• [Requirement] Can you rewrite the lines below so that every "Open" becomes "Launch" and nothing else changes?

• [Given records]
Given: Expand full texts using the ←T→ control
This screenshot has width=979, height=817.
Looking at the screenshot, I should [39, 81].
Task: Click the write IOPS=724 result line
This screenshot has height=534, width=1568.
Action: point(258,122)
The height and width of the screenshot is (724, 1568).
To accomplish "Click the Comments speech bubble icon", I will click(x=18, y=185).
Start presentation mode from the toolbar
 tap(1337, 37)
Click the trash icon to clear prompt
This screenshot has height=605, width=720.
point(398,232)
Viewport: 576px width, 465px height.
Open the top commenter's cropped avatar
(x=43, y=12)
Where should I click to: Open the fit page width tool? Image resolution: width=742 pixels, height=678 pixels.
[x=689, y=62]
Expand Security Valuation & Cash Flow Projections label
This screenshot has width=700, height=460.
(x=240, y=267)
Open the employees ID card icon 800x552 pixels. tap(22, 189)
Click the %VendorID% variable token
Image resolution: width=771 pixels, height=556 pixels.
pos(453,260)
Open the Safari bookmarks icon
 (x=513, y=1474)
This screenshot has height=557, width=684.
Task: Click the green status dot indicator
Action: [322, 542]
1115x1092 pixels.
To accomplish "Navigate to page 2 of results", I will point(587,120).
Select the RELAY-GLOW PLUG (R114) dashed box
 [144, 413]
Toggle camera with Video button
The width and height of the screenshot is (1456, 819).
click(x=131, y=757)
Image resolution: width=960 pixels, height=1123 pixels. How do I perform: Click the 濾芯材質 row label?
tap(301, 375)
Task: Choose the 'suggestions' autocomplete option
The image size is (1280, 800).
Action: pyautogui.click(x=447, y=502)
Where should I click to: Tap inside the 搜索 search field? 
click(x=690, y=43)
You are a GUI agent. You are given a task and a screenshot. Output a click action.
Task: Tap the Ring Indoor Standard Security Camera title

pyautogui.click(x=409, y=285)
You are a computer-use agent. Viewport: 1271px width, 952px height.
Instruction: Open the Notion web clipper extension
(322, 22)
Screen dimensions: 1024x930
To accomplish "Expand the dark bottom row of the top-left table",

• [Final result]
Given: Expand full texts using the ←T→ control
This screenshot has width=979, height=817.
Looking at the screenshot, I should [39, 81].
Task: Click the write IOPS=724 result line
This screenshot has height=534, width=1568.
Action: point(258,122)
The height and width of the screenshot is (724, 1568).
To accomplish "Click the Comments speech bubble icon", I will click(x=18, y=185).
Start presentation mode from the toolbar
 tap(1337, 37)
Click the trash icon to clear prompt
This screenshot has height=605, width=720.
point(398,232)
Viewport: 576px width, 465px height.
Launch the top commenter's cropped avatar
(x=43, y=12)
Where should I click to: Launch the fit page width tool? Image resolution: width=742 pixels, height=678 pixels.
[x=689, y=62]
Expand Security Valuation & Cash Flow Projections label
This screenshot has width=700, height=460.
(x=240, y=267)
Launch the employees ID card icon 800x552 pixels. tap(22, 189)
Click the %VendorID% variable token
Image resolution: width=771 pixels, height=556 pixels.
pos(453,260)
Launch the Safari bookmarks icon
 (x=513, y=1474)
This screenshot has height=557, width=684.
Task: Click the green status dot indicator
Action: [322, 542]
1115x1092 pixels.
To accomplish "Navigate to page 2 of results", I will point(587,120).
Select the RELAY-GLOW PLUG (R114) dashed box
 [144, 413]
Toggle camera with Video button
The width and height of the screenshot is (1456, 819).
click(x=131, y=757)
Image resolution: width=960 pixels, height=1123 pixels. How do I perform: Click the 濾芯材質 row label?
tap(301, 375)
Task: Choose the 'suggestions' autocomplete option
The image size is (1280, 800).
Action: pyautogui.click(x=447, y=502)
Where should I click to: Tap inside the 搜索 search field? 
click(x=690, y=43)
You are a GUI agent. You are given a task and a screenshot. Output a click action.
Task: Tap the Ring Indoor Standard Security Camera title

pyautogui.click(x=409, y=285)
You are a computer-use agent. Viewport: 1271px width, 952px height.
Instruction: Launch the Notion web clipper extension
(322, 22)
Screen dimensions: 1024x930
To accomplish "Expand the dark bottom row of the top-left table",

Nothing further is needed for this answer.